[Brief 1] According to the post on computing standards, what does the Latin term "de jure" mean?
[Brief 2] Continue the post on computing standards from where it stops.

---- Provided passage

WL4102 Presentation: Standards

As part of WL4102, students were asked to prepare presentations with a focus on concepts, technologies or tools of their choice. For my presentation, I chose the topic ‘standards’. Following research into the topic, I began to write my script, timing myself as I did so to ensure that I would stick to the allotted five minutes on the day of the presentation. This made my script add up to approximately 850 words. The script is based on the following information, which I have arranged in the form of a blog post. I have also included the sources that informed my presentation and compiled a list that can be found at the bottom of this post. While speaking, I displayed an outline of my presentation on my blog to aid those in attendance in following the presentation. I have attached a screenshot below.

Standards in computing are sets of specifications, or guidelines, for developing a certain computer technology, be that hardware or software. 

The first electronic digital computer was completed over 70 years ago and for about 10 years after that, each new computer developed was a wholly unique design. This was very costly. In the late 1950s, computers called mainframes emerged. These were cheaper to produce and were produced in greater quantity. Each manufacturer developed its own standards to build a complete system, for example, control and programming methods. When computers gained commercial popularity in the latter part of the 20th century, they became smaller and were produced in much greater numbers. This is largely due to standards. A huge advantage of standards stems from the fact that they help in creating programs that work on different systems, or that are compatible with different systems. The increasing number of computers produced was possible largely due to manufacturers’ ability to draw on standards to manufacture a range of products relying on the same technologies. (Sources: History and Impact of Computer Standards [Anniversary Feature] – Computer: page 3, BBC Bitesize – GCSE Computer Science – Standards – Revision 1)

Some characteristics of standards, as detailed by Marvin Waschke, are that standards are established by custom, by general consent or by an authority. They are widely followed and are usually documented with great precision. The scope and applicability, or what the standard actually provides for, are usually widely understood. Examples include Unicode, the QWERTY keyboard layout and the file format MP3. Some of the major standards organisations include the International Organization for Standardization (ISO), which maintains standards of every kind, and the World Wide Web Consortium, which focuses on standards for web-based technologies. (Sources: Cloud Standards: Agreements That Hold Together Clouds – Marvin Waschke – Google Books: pages 26 and 27BBC Bitesize – GCSE Computer Science – Standards – Revision 1)

There are two types of standards, which relate to the source of the standard itself: de facto and de jure. Both come from Latin, with de facto meaning ‘in practice’ and de jure meaning ‘in law’. In the case of a de facto standard, a person or a company builds a system in a certain way and this system could be a success and be used more, either by the original creator or by others. It then evolves so that the majority of systems are developed in this way and a de facto standard exists. There are no standard bodies involved in this standard’s development. An example of this is IBM’s PC design. (Source: Cloud Standards: Agreements That Hold Together Clouds – Marvin Waschke – Google Books: pages 27-32)

--------
---- Record set

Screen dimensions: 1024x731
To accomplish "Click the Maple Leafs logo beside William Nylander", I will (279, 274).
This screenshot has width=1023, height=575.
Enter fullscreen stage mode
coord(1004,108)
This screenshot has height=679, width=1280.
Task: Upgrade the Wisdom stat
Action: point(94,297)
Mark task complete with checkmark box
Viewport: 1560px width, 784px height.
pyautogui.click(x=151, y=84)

--------
---- Record set

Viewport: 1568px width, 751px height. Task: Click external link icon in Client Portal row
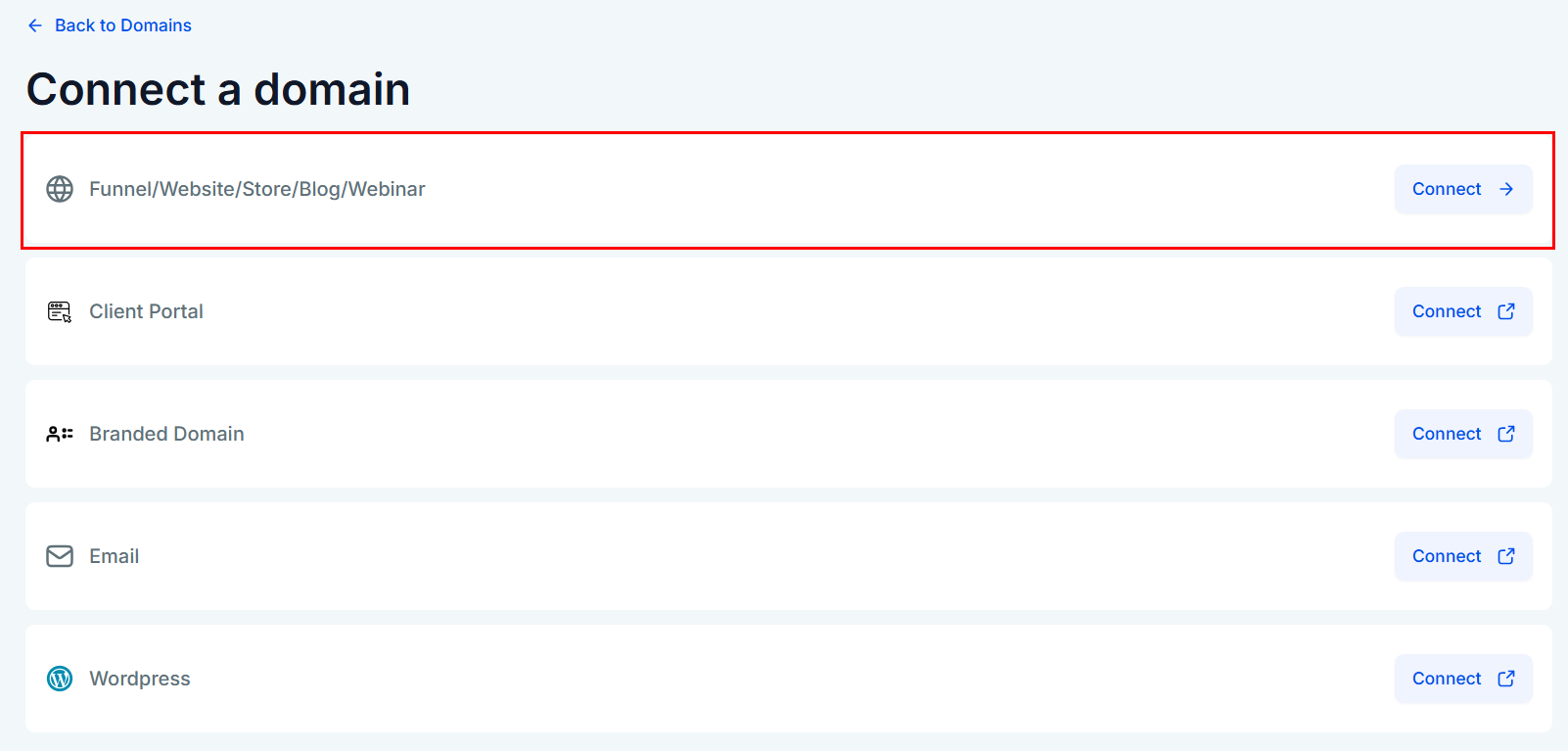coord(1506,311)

--------

[Answer 1] It means "in law."

[Answer 2]
De jure standards, on the other hand, are sanctioned by a standard body, like the World Wide Web Consortium, which maintains the XML Schema Definition (XSD) language. This standard defines the “legal building blocks of an XML document”. This ensures that XML is valid and well-formed. (Source: XML Schema Tutorial

De Jure standards are sometimes also backed by government bodies, such as pharmaceutical safety standards. De jure standards may start as de facto standards. One example of a de facto standard becoming a de jure standard is the C programming language. The language was originally detailed in a book by its creators, Brian Kerrigan and Dennis Ritchie, in 1978. It gained popularity and the American National Standards Institute (ANSI) published a C standard language in 1989. (Source: Cloud Standards: Agreements That Hold Together Clouds – Marvin Waschke – Google Books: pages 32-36)

Another distinction can be drawn between open and proprietary standards. Open standards are made openly available to the public, either through a Creative Commons License or by being unlicensed, along with any supporting material needed to fully understand the scope and applicability of the standard. An example of this is HTML. Proprietary standards are privately owned by an organisation or individual. The owner can control the use of the standard through the licensing terms. An example of this is a DOC file, or the Microsoft Word Document file format. Stacy Baird states that these standards allow for more efficiency in the development of a new product, as the procedural issues involved in open standard-setting organisations are avoided, such as the issue of reaching a consensus among everybody involved. (Sources: BBC Bitesize – GCSE Computer Science – Standards – Revision 3Opening Standards: The Global Politics of Interoperability – Google Bookspage 19)

An example of a technical standard is ISO 639, which is the international standard for language codes. The purpose of ISO 639 is to maintain internationally recognised codes to represent languages or language families. This standard is a de jure standard, as it is maintained by a standards organisation: the International Organization for Standardization. It is an open standard, as the codes can be used without having to deal with any licensing terms. This example shows that standards are diverse in how they are used as these language codes can be used in coding and can be used in a library setting. (Source: ISO 639 Language codes)

In summary, standards are sets of specifications or guidelines for developing a certain aspect of computer technologies. They provide a means of creating programs and products compatible with different systems. They can be de jure or de facto, open or proprietary, and can be used in a variety of settings.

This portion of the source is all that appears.